> Task objective
Give the number of lines in the records that include the word "Choose", and nothing besides.

[Pixel coordinate grounding data]
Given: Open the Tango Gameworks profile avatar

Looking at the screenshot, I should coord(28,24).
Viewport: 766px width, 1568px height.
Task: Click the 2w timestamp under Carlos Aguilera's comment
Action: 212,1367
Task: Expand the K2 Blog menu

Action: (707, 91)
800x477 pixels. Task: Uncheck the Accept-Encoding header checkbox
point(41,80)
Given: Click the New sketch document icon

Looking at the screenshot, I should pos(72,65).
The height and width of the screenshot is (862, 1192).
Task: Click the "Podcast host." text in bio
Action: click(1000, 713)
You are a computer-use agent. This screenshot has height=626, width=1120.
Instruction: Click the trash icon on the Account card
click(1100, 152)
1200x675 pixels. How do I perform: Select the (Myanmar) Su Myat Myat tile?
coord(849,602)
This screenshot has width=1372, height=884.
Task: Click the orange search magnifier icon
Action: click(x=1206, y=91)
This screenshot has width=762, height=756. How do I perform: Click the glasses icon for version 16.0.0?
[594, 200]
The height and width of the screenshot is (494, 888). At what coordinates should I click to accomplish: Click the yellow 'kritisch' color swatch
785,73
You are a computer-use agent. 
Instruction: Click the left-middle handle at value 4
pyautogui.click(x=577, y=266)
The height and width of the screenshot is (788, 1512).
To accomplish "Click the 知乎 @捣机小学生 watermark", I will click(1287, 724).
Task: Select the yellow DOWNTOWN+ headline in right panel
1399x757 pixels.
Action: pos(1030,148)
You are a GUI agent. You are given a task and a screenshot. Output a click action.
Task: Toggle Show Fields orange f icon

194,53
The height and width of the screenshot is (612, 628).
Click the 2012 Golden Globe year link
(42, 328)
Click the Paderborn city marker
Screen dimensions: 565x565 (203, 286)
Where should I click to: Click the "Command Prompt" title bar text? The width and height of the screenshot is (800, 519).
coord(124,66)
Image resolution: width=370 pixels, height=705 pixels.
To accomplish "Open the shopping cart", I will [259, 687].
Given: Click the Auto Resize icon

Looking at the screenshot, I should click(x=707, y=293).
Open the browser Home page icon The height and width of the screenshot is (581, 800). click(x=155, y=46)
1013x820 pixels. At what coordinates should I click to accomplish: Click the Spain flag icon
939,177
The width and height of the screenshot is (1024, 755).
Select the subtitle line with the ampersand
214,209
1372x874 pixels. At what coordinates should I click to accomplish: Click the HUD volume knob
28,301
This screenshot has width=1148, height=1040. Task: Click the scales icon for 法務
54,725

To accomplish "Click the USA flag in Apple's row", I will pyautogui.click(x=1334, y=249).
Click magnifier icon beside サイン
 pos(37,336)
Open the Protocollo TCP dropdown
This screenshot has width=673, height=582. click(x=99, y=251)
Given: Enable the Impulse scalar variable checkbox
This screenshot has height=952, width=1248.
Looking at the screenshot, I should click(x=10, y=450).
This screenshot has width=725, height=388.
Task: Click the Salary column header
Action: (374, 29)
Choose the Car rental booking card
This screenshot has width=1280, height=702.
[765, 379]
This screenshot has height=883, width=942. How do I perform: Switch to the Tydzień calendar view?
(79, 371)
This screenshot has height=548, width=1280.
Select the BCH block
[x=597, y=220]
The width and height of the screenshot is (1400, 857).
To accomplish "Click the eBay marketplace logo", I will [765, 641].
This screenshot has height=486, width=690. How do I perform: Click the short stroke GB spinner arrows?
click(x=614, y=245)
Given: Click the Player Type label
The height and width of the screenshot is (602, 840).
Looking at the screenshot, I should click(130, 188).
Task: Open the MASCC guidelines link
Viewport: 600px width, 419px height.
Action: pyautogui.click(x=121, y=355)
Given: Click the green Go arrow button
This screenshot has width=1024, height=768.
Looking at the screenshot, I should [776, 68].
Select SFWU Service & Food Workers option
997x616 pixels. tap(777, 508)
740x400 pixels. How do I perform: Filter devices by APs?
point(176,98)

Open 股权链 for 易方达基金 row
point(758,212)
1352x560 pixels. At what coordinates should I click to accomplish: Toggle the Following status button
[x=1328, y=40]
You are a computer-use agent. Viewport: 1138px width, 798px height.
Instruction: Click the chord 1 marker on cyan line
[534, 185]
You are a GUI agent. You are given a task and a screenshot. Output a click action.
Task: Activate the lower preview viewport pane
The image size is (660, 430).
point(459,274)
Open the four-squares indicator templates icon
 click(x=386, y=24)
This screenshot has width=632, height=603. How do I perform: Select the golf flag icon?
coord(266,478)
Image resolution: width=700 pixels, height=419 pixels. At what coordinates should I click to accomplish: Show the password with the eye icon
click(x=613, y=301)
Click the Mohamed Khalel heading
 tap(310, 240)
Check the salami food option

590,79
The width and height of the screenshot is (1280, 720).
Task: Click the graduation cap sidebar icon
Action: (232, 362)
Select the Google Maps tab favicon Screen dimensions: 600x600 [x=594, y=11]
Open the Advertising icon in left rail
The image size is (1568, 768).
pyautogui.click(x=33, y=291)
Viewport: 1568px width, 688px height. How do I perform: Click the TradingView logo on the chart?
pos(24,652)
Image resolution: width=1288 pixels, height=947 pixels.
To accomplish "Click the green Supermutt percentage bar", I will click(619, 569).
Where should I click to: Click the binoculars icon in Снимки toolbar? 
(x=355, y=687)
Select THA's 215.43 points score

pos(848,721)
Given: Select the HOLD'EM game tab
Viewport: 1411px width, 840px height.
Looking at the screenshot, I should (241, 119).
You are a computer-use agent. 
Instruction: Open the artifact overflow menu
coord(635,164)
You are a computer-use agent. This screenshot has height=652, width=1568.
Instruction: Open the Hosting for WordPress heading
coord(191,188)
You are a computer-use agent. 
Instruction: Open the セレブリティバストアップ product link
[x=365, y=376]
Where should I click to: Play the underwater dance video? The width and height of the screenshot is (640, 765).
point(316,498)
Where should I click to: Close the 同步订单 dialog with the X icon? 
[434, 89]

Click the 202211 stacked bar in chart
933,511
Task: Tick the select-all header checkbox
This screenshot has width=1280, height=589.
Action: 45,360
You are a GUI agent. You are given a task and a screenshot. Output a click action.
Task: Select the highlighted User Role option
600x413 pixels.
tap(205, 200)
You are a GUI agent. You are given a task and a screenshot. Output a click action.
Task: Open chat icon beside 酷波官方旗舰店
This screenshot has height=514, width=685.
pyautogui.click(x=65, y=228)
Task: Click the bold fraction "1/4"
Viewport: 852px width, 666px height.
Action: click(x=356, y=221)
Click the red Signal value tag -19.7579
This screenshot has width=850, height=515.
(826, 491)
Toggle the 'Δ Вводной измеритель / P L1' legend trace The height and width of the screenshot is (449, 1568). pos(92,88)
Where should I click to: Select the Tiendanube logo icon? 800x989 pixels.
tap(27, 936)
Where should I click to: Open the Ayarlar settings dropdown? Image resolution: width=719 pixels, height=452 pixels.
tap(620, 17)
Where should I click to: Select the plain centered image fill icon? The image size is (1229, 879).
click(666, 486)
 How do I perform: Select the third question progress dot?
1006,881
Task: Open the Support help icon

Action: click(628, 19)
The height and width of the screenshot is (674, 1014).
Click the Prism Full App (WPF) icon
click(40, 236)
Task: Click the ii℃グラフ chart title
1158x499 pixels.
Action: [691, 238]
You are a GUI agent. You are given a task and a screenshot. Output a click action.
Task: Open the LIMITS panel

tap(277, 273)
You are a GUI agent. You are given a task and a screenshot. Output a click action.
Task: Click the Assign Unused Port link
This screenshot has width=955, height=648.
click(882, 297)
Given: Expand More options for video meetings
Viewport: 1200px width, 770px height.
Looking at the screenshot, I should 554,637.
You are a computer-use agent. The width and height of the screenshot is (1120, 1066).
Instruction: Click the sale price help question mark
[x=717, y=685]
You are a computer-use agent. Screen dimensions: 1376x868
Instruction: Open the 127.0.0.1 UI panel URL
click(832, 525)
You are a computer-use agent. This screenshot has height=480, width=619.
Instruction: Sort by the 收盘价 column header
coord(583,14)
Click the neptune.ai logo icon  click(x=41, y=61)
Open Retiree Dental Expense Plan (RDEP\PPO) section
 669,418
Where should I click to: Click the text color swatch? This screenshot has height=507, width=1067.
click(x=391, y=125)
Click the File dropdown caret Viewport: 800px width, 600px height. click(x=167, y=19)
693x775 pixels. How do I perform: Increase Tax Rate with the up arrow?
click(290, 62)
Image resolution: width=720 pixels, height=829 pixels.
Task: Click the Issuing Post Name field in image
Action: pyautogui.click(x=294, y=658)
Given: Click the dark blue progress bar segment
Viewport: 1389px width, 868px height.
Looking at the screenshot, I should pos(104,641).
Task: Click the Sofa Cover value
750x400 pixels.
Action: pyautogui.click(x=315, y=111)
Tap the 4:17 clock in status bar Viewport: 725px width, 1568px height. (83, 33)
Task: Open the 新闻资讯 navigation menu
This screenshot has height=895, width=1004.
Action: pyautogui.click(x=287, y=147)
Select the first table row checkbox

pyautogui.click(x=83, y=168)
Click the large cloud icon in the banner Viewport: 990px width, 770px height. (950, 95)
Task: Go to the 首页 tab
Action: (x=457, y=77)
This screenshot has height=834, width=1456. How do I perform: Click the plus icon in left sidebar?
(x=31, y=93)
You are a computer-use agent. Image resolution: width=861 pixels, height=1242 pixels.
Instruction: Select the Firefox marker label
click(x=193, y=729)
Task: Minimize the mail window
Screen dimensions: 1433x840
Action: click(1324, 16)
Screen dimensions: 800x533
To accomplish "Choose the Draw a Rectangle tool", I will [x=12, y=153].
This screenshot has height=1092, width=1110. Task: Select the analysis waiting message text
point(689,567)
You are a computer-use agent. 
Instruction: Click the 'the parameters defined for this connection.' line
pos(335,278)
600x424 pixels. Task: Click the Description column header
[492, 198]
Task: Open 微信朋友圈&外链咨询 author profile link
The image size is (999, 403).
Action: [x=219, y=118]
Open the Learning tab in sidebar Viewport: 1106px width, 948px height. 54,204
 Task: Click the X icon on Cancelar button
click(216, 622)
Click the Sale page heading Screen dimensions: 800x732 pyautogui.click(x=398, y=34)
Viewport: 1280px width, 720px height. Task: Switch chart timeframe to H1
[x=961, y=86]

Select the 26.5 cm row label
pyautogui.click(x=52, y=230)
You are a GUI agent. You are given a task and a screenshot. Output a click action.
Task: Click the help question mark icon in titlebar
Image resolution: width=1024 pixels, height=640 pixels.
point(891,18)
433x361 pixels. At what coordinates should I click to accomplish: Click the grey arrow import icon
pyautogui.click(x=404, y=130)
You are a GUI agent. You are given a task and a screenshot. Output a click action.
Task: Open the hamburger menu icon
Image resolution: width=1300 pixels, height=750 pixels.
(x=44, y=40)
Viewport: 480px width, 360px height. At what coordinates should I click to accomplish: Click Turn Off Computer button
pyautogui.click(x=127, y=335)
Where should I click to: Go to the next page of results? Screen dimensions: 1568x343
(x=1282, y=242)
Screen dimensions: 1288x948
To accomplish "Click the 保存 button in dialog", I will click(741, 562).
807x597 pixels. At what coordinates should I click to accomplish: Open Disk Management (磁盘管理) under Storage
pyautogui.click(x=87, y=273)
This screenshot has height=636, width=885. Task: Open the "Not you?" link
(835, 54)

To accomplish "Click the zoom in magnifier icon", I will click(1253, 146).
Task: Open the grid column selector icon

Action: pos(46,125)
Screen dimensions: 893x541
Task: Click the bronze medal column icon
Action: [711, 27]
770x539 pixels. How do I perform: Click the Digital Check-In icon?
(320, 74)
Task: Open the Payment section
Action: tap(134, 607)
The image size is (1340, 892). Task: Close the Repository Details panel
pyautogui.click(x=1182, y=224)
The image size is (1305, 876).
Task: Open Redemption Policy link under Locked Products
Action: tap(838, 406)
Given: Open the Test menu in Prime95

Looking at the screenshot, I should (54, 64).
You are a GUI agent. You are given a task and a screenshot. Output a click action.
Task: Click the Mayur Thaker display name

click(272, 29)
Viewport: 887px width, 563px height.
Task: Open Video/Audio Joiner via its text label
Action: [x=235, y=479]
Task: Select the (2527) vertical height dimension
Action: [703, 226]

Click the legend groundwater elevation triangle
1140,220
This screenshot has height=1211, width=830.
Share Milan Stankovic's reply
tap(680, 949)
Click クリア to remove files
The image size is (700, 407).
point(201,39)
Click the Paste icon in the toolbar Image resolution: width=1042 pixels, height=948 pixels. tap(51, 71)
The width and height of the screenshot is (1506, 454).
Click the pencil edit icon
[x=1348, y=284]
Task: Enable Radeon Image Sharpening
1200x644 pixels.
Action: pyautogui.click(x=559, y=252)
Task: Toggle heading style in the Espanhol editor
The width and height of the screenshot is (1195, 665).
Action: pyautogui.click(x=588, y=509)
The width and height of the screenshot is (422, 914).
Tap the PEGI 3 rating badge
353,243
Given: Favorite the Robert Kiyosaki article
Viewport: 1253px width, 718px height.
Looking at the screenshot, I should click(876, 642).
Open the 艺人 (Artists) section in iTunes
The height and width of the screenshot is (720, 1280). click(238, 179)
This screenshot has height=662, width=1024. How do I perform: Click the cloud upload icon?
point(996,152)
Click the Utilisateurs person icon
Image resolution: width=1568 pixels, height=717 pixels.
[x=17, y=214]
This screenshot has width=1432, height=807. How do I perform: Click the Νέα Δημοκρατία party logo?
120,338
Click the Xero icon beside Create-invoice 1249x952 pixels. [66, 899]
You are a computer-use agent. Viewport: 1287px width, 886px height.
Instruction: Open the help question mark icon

> Response for this exercise
2